▶ _WRITTEN REQUEST 1_:
In the NYC taxi data pipeline write-up, which database receives the cleaned and transformed trip data?
▶ _WRITTEN REQUEST 2_:
Please extend the NYC taxi data pipeline write-up, picking up right after its final bullet point.

▶ _SELECTED EXTRACT_:
+===+

# **NYC Taxi Data Engineering Pipeline (Yellow Taxi Trip Records)**

This project outlines the steps needed to build a comprehensive data engineering pipeline using NYC taxi data from the years 2022 and 2023. This pipeline will involve extracting, transforming, and loading (ETL) data into a Snowflake database followed by creating a dashboard for visualization. The goal is to consolidate, clean, transform, and store large volumes of taxi trip data in a Snowflake database and to create a dashboard for visualizing insights from the data. The dataset comprises monthly PARQUET files containing detailed records of yellow taxi trips in New York City. The pipeline will automate the process of merging these files, cleaning and transforming the data, and loading it into a database for easy querying and analysis.

## Problem Statement

The primary challenge is to efficiently handle and process large volumes of taxi trip data stored in monthly PARQUET files. The project must address the following issues:

- **Data Consolidation:** Merging monthly files into a single comprehensive dataset for each year.
- **Data Cleaning:** Ensuring the data is free from errors, missing values and inconsistencies.
- **Data Transformation:** Structuring the data to be suitable for analysis and visualisation.
- **Database Storage:** Efficiently storing the cleaned and transformed data in a Snowflake database.

+===+

▶ _ROWS_:
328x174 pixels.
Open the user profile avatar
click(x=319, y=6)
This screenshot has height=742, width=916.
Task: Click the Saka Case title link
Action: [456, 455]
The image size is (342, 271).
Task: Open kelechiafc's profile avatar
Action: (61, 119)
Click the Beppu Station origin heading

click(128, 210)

+===+

▶ _TASK RESULT 1_:
A Snowflake database.

▶ _TASK RESULT 2_:
- **Testing with Another Year (2023):** Once the pipeline is established for 2022, it can be tested with the 2023 data for validation.
- **Visualization:** Creating a dashboard to provide insights and facilitate decision-making based on the taxi trip data.

## Key Steps in the Project

### Step 1: Tools and Environment Setup

1. **Install Necessary Python Libraries:**
   - Install `pandas`, `pyarrow`, `snowflake-connector-python` and `snowflake.sqlalchemy`
   - Set up Snowflake for data storage and database management.
   - Configure the working environment using VS Code.

3. **Configure Working Environment:**
   - Use VS Code for writing and running scripts.
   - Set up a virtual environment for dependency management.

### Step 2: Extract and Transform data from Parquet files into a Pandas DataFrame

1. **Define Parquet File Paths:**
   - Defined the paths to the Parquet files for each month of 2022

2. **Read and Merge Parquet Files:**
   - Parquet file using pyarrow and appending the resulting DataFrames to a list (data_frames)
   - Concatenate these DataFrames into a single DataFrame (all_data)

3. **Transform Data:**
   - Dropping rows with missing data (dropna())
   - Renaming columns (rename())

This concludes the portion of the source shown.